● REQUIREMENT
Output every line of the data below as a numbered list, omitting blank lines.
>> begin GIVEN DATA
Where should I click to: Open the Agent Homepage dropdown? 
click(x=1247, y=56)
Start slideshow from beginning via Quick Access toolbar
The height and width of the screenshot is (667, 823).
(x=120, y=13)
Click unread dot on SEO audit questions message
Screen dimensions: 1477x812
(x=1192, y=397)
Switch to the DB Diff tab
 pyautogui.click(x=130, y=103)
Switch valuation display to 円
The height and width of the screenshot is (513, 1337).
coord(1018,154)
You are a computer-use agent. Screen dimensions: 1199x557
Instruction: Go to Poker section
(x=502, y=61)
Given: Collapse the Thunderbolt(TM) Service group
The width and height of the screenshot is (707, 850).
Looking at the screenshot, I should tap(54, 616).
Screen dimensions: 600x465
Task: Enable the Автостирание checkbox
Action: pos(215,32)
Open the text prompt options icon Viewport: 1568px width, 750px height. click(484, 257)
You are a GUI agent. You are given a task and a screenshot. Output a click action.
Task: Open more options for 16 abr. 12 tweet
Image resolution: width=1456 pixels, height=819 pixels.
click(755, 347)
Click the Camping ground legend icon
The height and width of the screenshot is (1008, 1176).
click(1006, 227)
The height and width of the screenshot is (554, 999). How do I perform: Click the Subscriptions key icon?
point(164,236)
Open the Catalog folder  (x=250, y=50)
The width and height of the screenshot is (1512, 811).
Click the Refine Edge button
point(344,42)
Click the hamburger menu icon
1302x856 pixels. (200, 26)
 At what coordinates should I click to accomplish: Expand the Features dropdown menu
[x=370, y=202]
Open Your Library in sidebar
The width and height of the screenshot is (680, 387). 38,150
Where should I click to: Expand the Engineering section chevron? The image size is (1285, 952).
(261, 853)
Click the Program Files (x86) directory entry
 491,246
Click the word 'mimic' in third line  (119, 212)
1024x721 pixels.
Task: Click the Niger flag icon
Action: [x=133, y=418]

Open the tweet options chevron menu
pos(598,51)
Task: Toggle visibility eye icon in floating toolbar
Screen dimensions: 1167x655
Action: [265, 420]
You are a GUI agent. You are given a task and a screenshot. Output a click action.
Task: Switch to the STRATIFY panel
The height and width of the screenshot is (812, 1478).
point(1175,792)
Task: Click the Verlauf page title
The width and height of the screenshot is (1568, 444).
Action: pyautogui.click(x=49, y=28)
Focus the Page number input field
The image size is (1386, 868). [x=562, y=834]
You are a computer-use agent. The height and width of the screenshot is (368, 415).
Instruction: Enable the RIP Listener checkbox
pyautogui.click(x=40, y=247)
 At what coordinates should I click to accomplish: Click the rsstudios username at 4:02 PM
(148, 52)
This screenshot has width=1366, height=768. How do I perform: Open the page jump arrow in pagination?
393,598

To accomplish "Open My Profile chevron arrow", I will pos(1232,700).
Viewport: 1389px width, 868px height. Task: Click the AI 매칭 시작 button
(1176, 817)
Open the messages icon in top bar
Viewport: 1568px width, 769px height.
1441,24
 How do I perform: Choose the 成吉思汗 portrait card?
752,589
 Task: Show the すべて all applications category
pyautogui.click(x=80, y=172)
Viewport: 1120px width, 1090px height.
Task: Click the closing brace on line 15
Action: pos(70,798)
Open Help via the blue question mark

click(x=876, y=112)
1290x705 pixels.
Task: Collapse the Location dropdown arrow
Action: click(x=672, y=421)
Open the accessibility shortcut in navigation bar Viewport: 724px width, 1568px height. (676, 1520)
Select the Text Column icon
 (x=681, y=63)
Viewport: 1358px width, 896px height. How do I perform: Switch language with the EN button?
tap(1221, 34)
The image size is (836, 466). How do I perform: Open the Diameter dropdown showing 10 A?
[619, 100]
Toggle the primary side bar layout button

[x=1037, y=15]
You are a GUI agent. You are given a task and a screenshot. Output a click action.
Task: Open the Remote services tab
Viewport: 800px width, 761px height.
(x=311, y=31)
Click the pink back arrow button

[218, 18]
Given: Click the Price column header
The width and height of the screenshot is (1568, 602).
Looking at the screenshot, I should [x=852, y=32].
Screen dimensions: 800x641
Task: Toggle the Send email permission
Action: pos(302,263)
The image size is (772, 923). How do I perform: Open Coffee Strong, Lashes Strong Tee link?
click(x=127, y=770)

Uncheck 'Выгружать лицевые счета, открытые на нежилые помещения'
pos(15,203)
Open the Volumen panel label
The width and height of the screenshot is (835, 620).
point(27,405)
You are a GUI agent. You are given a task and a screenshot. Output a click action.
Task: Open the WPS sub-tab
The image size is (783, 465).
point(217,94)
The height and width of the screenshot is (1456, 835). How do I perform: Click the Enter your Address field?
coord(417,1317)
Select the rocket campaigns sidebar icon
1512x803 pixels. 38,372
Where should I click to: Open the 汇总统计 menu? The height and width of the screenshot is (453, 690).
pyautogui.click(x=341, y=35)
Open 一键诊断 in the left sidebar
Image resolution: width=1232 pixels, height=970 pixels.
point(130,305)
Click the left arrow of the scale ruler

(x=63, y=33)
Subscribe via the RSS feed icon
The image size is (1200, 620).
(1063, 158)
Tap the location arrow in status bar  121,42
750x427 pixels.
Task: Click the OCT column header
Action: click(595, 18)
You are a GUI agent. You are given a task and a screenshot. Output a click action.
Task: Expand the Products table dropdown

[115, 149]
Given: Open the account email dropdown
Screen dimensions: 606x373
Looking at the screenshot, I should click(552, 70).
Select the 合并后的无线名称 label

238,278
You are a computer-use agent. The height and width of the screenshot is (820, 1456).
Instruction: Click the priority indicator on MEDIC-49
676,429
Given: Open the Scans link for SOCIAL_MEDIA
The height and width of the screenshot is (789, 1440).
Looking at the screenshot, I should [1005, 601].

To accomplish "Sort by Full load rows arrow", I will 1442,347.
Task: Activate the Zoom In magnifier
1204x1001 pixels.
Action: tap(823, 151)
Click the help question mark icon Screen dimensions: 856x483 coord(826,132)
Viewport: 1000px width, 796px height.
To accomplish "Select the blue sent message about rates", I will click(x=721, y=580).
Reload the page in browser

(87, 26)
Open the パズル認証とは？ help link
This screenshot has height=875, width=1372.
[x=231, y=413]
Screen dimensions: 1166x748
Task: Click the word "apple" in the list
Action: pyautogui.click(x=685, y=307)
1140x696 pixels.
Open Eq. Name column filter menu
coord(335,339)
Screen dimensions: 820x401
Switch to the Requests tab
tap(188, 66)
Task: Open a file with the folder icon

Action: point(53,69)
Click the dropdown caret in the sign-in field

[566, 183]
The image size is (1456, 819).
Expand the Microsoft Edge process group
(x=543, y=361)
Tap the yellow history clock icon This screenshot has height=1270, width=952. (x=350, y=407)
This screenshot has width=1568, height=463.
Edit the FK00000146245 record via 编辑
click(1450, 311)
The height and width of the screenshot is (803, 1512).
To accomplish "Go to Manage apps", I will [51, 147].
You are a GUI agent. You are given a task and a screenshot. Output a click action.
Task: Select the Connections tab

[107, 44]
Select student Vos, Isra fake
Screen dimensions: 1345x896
>> end GIVEN DATA
● ANSWER TO THE EXERCISE
1. Where should I click to: Open the Agent Homepage dropdown? 
2. click(x=1247, y=56)
3. Start slideshow from beginning via Quick Access toolbar
4. The height and width of the screenshot is (667, 823).
5. (x=120, y=13)
6. Click unread dot on SEO audit questions message
7. Screen dimensions: 1477x812
8. (x=1192, y=397)
9. Switch to the DB Diff tab
10.  pyautogui.click(x=130, y=103)
11. Switch valuation display to 円
12. The height and width of the screenshot is (513, 1337).
13. coord(1018,154)
14. You are a computer-use agent. Screen dimensions: 1199x557
15. Instruction: Go to Poker section
16. (x=502, y=61)
17. Given: Collapse the Thunderbolt(TM) Service group
18. The width and height of the screenshot is (707, 850).
19. Looking at the screenshot, I should tap(54, 616).
20. Screen dimensions: 600x465
21. Task: Enable the Автостирание checkbox
22. Action: pos(215,32)
23. Open the text prompt options icon Viewport: 1568px width, 750px height. click(484, 257)
24. You are a GUI agent. You are given a task and a screenshot. Output a click action.
25. Task: Open more options for 16 abr. 12 tweet
26. Image resolution: width=1456 pixels, height=819 pixels.
27. click(755, 347)
28. Click the Camping ground legend icon
29. The height and width of the screenshot is (1008, 1176).
30. click(1006, 227)
31. The height and width of the screenshot is (554, 999). How do I perform: Click the Subscriptions key icon?
32. point(164,236)
33. Open the Catalog folder  (x=250, y=50)
34. The width and height of the screenshot is (1512, 811).
35. Click the Refine Edge button
36. point(344,42)
37. Click the hamburger menu icon
38. 1302x856 pixels. (200, 26)
39.  At what coordinates should I click to accomplish: Expand the Features dropdown menu
40. [x=370, y=202]
41. Open Your Library in sidebar
42. The width and height of the screenshot is (680, 387). 38,150
43. Where should I click to: Expand the Engineering section chevron? The image size is (1285, 952).
44. (261, 853)
45. Click the Program Files (x86) directory entry
46.  491,246
47. Click the word 'mimic' in third line  (119, 212)
48. 1024x721 pixels.
49. Task: Click the Niger flag icon
50. Action: [x=133, y=418]
51. Open the tweet options chevron menu
52. pos(598,51)
53. Task: Toggle visibility eye icon in floating toolbar
54. Screen dimensions: 1167x655
55. Action: [265, 420]
56. You are a GUI agent. You are given a task and a screenshot. Output a click action.
57. Task: Switch to the STRATIFY panel
58. The height and width of the screenshot is (812, 1478).
59. point(1175,792)
60. Task: Click the Verlauf page title
61. The width and height of the screenshot is (1568, 444).
62. Action: pyautogui.click(x=49, y=28)
63. Focus the Page number input field
64. The image size is (1386, 868). [x=562, y=834]
65. You are a computer-use agent. The height and width of the screenshot is (368, 415).
66. Instruction: Enable the RIP Listener checkbox
67. pyautogui.click(x=40, y=247)
68.  At what coordinates should I click to accomplish: Click the rsstudios username at 4:02 PM
69. (148, 52)
70. This screenshot has width=1366, height=768. How do I perform: Open the page jump arrow in pagination?
71. 393,598
72. To accomplish "Open My Profile chevron arrow", I will pos(1232,700).
73. Viewport: 1389px width, 868px height. Task: Click the AI 매칭 시작 button
74. (1176, 817)
75. Open the messages icon in top bar
76. Viewport: 1568px width, 769px height.
77. 1441,24
78.  How do I perform: Choose the 成吉思汗 portrait card?
79. 752,589
80.  Task: Show the すべて all applications category
81. pyautogui.click(x=80, y=172)
82. Viewport: 1120px width, 1090px height.
83. Task: Click the closing brace on line 15
84. Action: pos(70,798)
85. Open Help via the blue question mark
86. click(x=876, y=112)
87. 1290x705 pixels.
88. Task: Collapse the Location dropdown arrow
89. Action: click(x=672, y=421)
90. Open the accessibility shortcut in navigation bar Viewport: 724px width, 1568px height. (676, 1520)
91. Select the Text Column icon
92.  (x=681, y=63)
93. Viewport: 1358px width, 896px height. How do I perform: Switch language with the EN button?
94. tap(1221, 34)
95. The image size is (836, 466). How do I perform: Open the Diameter dropdown showing 10 A?
96. [619, 100]
97. Toggle the primary side bar layout button
98. [x=1037, y=15]
99. You are a GUI agent. You are given a task and a screenshot. Output a click action.
100. Task: Open the Remote services tab
101. Viewport: 800px width, 761px height.
102. (x=311, y=31)
103. Click the pink back arrow button
104. [218, 18]
105. Given: Click the Price column header
106. The width and height of the screenshot is (1568, 602).
107. Looking at the screenshot, I should [x=852, y=32].
108. Screen dimensions: 800x641
109. Task: Toggle the Send email permission
110. Action: pos(302,263)
111. The image size is (772, 923). How do I perform: Open Coffee Strong, Lashes Strong Tee link?
112. click(x=127, y=770)
113. Uncheck 'Выгружать лицевые счета, открытые на нежилые помещения'
114. pos(15,203)
115. Open the Volumen panel label
116. The width and height of the screenshot is (835, 620).
117. point(27,405)
118. You are a GUI agent. You are given a task and a screenshot. Output a click action.
119. Task: Open the WPS sub-tab
120. The image size is (783, 465).
121. point(217,94)
122. The height and width of the screenshot is (1456, 835). How do I perform: Click the Enter your Address field?
123. coord(417,1317)
124. Select the rocket campaigns sidebar icon
125. 1512x803 pixels. 38,372
126. Where should I click to: Open the 汇总统计 menu? The height and width of the screenshot is (453, 690).
127. pyautogui.click(x=341, y=35)
128. Open 一键诊断 in the left sidebar
129. Image resolution: width=1232 pixels, height=970 pixels.
130. point(130,305)
131. Click the left arrow of the scale ruler
132. (x=63, y=33)
133. Subscribe via the RSS feed icon
134. The image size is (1200, 620).
135. (1063, 158)
136. Tap the location arrow in status bar  121,42
137. 750x427 pixels.
138. Task: Click the OCT column header
139. Action: click(595, 18)
140. You are a GUI agent. You are given a task and a screenshot. Output a click action.
141. Task: Expand the Products table dropdown
142. [115, 149]
143. Given: Open the account email dropdown
144. Screen dimensions: 606x373
145. Looking at the screenshot, I should click(552, 70).
146. Select the 合并后的无线名称 label
147. 238,278
148. You are a computer-use agent. The height and width of the screenshot is (820, 1456).
149. Instruction: Click the priority indicator on MEDIC-49
150. 676,429
151. Given: Open the Scans link for SOCIAL_MEDIA
152. The height and width of the screenshot is (789, 1440).
153. Looking at the screenshot, I should [1005, 601].
154. To accomplish "Sort by Full load rows arrow", I will 1442,347.
155. Task: Activate the Zoom In magnifier
156. 1204x1001 pixels.
157. Action: tap(823, 151)
158. Click the help question mark icon Screen dimensions: 856x483 coord(826,132)
159. Viewport: 1000px width, 796px height.
160. To accomplish "Select the blue sent message about rates", I will click(x=721, y=580).
161. Reload the page in browser
162. (87, 26)
163. Open the パズル認証とは？ help link
164. This screenshot has height=875, width=1372.
165. [x=231, y=413]
166. Screen dimensions: 1166x748
167. Task: Click the word "apple" in the list
168. Action: pyautogui.click(x=685, y=307)
169. 1140x696 pixels.
170. Open Eq. Name column filter menu
171. coord(335,339)
172. Screen dimensions: 820x401
173. Switch to the Requests tab
174. tap(188, 66)
175. Task: Open a file with the folder icon
176. Action: point(53,69)
177. Click the dropdown caret in the sign-in field
178. [566, 183]
179. The image size is (1456, 819).
180. Expand the Microsoft Edge process group
181. (x=543, y=361)
182. Tap the yellow history clock icon This screenshot has height=1270, width=952. (x=350, y=407)
183. This screenshot has width=1568, height=463.
184. Edit the FK00000146245 record via 编辑
185. click(1450, 311)
186. The height and width of the screenshot is (803, 1512).
187. To accomplish "Go to Manage apps", I will [51, 147].
188. You are a GUI agent. You are given a task and a screenshot. Output a click action.
189. Task: Select the Connections tab
190. [107, 44]
191. Select student Vos, Isra fake
192. Screen dimensions: 1345x896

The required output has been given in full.